Resolving named registration using Unity 2 in Defa

2019-07-17 01:27发布

问题:

I have an issue with resolving named registrations of registered types in Unity 2 using ASP.NET MVC 3 with DI set in DefaultControllerFactory.

In one assembly I have defined Unity container with registration types and named registrations

public class VisUnityContainer : UnityContainer
{
    public IUnityContainer RegisterVisComponents()
    {
         // register types
         this               
             .RegisterType<ICompanyService, CompanyService>()
             .RegisterType<ICompanyService, TestCompanyService>( "2" );
    }
}

and in my MVC project I have inherited DefaultControllerFactory i am resolving types and passing VisUnityContainer

public class UnityControllerFactory : DefaultControllerFactory
{
    private readonly IUnityContainer unityContainer;

    public UnityControllerFactory( IUnityContainer unityContainer )
    {
        // set contracts
        if( unityContainer == null )
            throw new ArgumentNullException( null, "Unity container is not initialized." );

        // set associations
        this.unityContainer = unityContainer;
    }

    protected override IController GetControllerInstance( RequestContext requestContext, Type controllerType )
    {
        // set contracts
        if( controllerType == null )
            throw new HttpException( 404, String.Format(  "The controller for path '{0}' could not be found or it does not implement IController.",
                     requestContext.HttpContext.Request.Path ) );
        if( !typeof( IController ).IsAssignableFrom( controllerType ) )
            throw new ArgumentException( String.Format( "Type requested is not a controller: {0}", controllerType.Name ) );

        // action result
        IController controller;

        // company law
        string companyLaw = String.Empty;

        // set user properties
        if( Thread.CurrentPrincipal != null &&
            Thread.CurrentPrincipal.Identity.Name != null &&
            !String.IsNullOrWhiteSpace( Thread.CurrentPrincipal.Identity.Name ) )
        {
            // set culture for law of companies region
            CultureInfo cultureInfo = new CultureInfo( Profile.GetCurrent().CompanyState );

            // set language
            CultureInfo uiCultureInfo = new CultureInfo( Profile.GetCurrent().UserLanguage );

            // set dates etc.
            Thread.CurrentThread.CurrentCulture = cultureInfo;

            // get proper resource file
            Thread.CurrentThread.CurrentUICulture = uiCultureInfo;

            // set company law
            companyLaw = Profile.GetCurrent().CompanyLaw;
        }

        try
        {
            // resolve container
            controller = this.unityContainer.Resolve( controllerType, companyLaw ) as IController;
        }
        catch( Exception )
        {
            // throw exception
            throw new InvalidOperationException( String.Format( "Error resolving controller {0}", controllerType.Name ) );
        }

        // action end
        return controller;

    }
}

The problem is with line

controller = this.unityContainer.Resolve( controllerType, companyLaw ) as IController;

While companyLaw is equal 2 it doesn't resolve named registration TestCompanyService, but always CompanyService. If I also set CompanyService with some named registration, it throws an error saying it can't resolve a type.

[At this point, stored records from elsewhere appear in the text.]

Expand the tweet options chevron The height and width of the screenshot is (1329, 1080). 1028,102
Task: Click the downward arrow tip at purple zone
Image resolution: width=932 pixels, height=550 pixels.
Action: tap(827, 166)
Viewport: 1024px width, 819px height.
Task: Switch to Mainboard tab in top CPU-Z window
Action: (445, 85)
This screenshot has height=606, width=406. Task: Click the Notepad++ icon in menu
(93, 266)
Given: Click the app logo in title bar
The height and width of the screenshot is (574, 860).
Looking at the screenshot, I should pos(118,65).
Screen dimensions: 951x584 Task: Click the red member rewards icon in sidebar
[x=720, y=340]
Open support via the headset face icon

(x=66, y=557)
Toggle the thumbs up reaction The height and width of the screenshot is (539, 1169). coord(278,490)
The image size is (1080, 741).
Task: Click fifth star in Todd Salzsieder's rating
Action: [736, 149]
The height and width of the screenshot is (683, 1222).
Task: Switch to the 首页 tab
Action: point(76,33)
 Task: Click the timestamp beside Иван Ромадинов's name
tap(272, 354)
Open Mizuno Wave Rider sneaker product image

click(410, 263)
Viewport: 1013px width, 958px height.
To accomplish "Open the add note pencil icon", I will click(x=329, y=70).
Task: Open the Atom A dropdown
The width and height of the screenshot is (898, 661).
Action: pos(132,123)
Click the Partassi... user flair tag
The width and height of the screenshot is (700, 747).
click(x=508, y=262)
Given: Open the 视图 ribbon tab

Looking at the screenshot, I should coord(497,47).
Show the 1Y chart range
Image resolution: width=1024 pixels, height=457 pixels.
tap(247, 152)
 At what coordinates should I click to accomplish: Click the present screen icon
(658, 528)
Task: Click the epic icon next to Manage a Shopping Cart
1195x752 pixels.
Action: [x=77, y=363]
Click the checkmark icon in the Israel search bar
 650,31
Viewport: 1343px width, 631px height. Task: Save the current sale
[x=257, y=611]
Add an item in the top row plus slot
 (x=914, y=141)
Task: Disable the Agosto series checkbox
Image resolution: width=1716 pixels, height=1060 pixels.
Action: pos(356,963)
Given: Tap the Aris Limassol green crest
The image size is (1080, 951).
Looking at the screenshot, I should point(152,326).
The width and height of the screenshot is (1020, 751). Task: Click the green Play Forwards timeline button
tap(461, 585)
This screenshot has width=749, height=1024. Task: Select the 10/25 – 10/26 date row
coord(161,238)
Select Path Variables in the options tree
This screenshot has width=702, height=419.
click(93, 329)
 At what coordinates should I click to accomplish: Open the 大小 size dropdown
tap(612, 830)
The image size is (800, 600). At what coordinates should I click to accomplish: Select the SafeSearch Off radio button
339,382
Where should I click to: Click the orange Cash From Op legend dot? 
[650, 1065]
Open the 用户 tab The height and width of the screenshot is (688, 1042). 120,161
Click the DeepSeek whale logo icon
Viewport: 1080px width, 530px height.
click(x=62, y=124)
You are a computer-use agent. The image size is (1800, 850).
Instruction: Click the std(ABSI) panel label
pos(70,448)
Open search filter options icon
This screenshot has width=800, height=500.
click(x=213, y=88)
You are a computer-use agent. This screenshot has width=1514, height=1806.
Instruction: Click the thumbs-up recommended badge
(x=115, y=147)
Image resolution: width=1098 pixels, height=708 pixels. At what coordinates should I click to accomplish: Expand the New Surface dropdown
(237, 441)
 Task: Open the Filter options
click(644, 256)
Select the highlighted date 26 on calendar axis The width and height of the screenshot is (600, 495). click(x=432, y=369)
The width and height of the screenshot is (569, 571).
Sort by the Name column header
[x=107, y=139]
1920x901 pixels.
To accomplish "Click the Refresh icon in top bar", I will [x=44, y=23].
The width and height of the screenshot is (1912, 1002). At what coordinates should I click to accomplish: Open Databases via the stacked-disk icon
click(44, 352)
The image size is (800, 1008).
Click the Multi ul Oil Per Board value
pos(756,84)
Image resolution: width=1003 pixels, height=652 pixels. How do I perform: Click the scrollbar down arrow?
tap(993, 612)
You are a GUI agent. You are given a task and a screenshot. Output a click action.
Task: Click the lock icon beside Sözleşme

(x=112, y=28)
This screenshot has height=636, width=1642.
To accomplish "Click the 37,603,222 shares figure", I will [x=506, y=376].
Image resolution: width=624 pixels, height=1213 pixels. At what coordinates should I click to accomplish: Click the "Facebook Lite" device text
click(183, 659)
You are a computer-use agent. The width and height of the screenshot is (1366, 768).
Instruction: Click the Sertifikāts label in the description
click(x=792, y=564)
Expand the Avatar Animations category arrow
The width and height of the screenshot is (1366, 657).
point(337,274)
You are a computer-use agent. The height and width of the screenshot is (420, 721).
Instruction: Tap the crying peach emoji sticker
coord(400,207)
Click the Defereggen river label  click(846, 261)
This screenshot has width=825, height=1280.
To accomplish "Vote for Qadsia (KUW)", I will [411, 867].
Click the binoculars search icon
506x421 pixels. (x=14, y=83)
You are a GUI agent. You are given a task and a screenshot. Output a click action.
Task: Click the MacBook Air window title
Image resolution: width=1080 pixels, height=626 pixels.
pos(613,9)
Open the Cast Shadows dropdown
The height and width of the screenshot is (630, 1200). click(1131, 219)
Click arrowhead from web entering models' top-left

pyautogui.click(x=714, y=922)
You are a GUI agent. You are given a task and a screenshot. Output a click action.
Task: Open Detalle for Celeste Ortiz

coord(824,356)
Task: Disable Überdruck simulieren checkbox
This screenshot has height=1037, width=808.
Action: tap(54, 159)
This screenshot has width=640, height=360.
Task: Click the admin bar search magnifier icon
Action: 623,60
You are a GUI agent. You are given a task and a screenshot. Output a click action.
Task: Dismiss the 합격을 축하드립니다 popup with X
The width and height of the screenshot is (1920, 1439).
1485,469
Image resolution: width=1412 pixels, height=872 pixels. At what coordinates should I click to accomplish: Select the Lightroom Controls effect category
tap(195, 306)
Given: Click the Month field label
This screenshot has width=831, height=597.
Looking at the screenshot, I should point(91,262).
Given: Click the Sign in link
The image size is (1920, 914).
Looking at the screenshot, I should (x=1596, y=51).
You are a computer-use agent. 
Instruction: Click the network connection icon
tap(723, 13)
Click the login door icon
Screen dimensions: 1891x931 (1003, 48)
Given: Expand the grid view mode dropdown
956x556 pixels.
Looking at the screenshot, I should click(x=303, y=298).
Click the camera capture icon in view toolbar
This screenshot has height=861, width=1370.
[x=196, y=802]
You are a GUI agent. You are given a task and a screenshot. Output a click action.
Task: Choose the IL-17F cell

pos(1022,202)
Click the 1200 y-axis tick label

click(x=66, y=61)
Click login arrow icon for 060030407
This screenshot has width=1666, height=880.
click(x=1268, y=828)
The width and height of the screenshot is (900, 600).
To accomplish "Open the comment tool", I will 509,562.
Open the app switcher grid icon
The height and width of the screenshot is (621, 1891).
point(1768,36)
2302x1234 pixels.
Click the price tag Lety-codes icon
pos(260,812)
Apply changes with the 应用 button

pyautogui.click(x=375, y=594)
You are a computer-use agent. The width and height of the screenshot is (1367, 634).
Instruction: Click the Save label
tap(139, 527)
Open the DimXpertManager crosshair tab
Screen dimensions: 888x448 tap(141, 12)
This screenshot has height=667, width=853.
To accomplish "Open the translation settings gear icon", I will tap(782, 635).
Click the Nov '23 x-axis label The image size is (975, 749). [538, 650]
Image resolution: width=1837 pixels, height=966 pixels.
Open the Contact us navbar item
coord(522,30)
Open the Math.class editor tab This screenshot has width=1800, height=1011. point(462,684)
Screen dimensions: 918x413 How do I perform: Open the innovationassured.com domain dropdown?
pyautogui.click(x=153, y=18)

Also, if I try manually to resolve a type like

var test = this.unityContainer.Resolve<ICompanyService>( companyLaw );

It returns the correct type.

Does anybody have an idea what's wrong?

回答1:

Container.Resolve(type,string)

and

Container.Resolve<T>(string)

aren't different methods.

Resolve(string) is actually an extension method that, internally, calls Container.Resolve(type,string).

Looking at the code, is "controllerType" a class or interface? If "controllerType" is a class (CompanyService) rather than an interface (ICompanyService) it will always resolve to CompanyService. It would also explain why it errors when you try to

Resolve(controllerType,"2")

because what you're actually saying here is:

container.Resolve(typeof(CompanyService),"2");

which doesn't exist.

This would also explain why it works when you call:

container.Resolve<ICompanyService>("2");

Because you're setting the correct interface here

So, short answer:

I think you're passing the concrete class type rather than the interface to Unity. Should be fairly easy to check.